▶ Short task
Swap "ends down rates" for "yarn breakage rates" in the article on the K 42 compact-spinning machine in China, and reproduce it from "K 42 achieving" to "ends down rates.".

▶ Document section
====================

K 42 achieving top speeds with good yarn quality also in China
by Yun Wu, Product Management Ring Spinning and Combing,
Machines & Systems.
Customers in China requested for the Rieter compact-spinning
machine K 42 to run at slower speeds than it does in other
countries. They expressed concerns that high spinning speeds
would lead to higher ends down rates, and subsequently trigger a
rise in wage costs. Rieter conducted trials at a Chinese
customer to prove that the K 42 is a master at balancing high
speeds and low ends down rates.
Spinning mills can successfully sell their yarn only when the
quality is right and the production costs are low. With this in
mind, Rieter sees its task as developing machinery that will
allow spinning mills to cut their costs. Production speed plays
a key role in this regard. Increasing the speed boosts overall
production, which results in a reduction in yarn production
costs. Using high-performance machines is, therefore, key to any
spinning mill being profitable.
Fig. 1: The compact-spinning machine K 42 can
achieve better results than
those currently being achieved in China.
Ruling out all risks
The compact-spinning machine K 42 (Fig. 1) runs at lower
speeds in China than in other countries. In India, for example,
weaving yarns of pure cotton in Ne 60 and Ne 80 yarn counts are
run at speeds of up to 25,000 rpm (for Ne 60) or 23 000 rpm (for
Ne 80). The same yarn counts are run at a maximum speed of just
18 500 rpm in China.

====================

▶ Listed records

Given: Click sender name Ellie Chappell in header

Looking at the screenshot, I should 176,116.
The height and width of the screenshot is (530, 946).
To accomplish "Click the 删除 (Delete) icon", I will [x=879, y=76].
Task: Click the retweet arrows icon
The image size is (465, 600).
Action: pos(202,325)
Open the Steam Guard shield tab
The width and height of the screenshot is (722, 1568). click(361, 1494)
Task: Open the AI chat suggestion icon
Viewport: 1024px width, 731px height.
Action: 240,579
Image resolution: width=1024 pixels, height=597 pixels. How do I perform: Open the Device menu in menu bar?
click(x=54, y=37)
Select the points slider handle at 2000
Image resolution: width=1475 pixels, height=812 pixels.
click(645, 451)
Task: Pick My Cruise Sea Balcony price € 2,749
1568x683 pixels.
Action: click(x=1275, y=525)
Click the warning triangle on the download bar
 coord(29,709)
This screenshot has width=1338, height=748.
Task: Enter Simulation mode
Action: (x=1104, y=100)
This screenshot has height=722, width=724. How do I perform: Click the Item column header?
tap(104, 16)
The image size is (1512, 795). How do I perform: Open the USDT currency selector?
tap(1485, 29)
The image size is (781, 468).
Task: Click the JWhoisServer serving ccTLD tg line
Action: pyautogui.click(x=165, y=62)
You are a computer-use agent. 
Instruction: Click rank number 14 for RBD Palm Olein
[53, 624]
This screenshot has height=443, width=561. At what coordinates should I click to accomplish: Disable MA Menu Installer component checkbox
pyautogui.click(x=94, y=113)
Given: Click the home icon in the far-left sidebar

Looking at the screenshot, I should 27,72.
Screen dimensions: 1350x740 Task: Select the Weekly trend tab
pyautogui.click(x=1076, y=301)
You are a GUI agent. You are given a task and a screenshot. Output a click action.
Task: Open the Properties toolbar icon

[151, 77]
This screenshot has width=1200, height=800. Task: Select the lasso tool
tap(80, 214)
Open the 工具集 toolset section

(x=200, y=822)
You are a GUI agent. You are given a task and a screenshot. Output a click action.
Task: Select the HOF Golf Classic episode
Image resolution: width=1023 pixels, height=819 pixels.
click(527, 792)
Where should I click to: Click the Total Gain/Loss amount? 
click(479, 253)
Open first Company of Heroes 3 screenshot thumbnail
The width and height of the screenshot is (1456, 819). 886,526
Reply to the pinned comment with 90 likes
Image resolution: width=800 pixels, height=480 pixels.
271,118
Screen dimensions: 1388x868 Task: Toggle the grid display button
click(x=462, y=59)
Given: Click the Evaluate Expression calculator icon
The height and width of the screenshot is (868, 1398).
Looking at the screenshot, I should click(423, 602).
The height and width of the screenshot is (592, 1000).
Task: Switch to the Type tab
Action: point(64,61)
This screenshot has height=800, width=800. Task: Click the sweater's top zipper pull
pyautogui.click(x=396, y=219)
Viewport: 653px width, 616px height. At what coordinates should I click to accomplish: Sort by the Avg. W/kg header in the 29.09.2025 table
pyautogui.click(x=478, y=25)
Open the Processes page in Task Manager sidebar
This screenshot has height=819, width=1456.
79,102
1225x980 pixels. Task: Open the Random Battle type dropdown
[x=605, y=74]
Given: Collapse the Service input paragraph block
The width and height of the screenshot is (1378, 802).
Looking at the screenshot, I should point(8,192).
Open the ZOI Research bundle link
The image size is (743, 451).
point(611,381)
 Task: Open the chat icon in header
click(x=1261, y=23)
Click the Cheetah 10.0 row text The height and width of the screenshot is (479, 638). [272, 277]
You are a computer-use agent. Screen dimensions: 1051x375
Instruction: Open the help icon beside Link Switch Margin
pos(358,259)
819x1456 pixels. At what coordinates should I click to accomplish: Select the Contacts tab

====================

▶ Response to the task
K 42 achieving top speeds with good yarn quality also in China
by Yun Wu, Product Management Ring Spinning and Combing,
Machines & Systems.
Customers in China requested for the Rieter compact-spinning
machine K 42 to run at slower speeds than it does in other
countries. They expressed concerns that high spinning speeds
would lead to higher yarn breakage rates, and subsequently trigger a
rise in wage costs. Rieter conducted trials at a Chinese
customer to prove that the K 42 is a master at balancing high
speeds and low yarn breakage rates.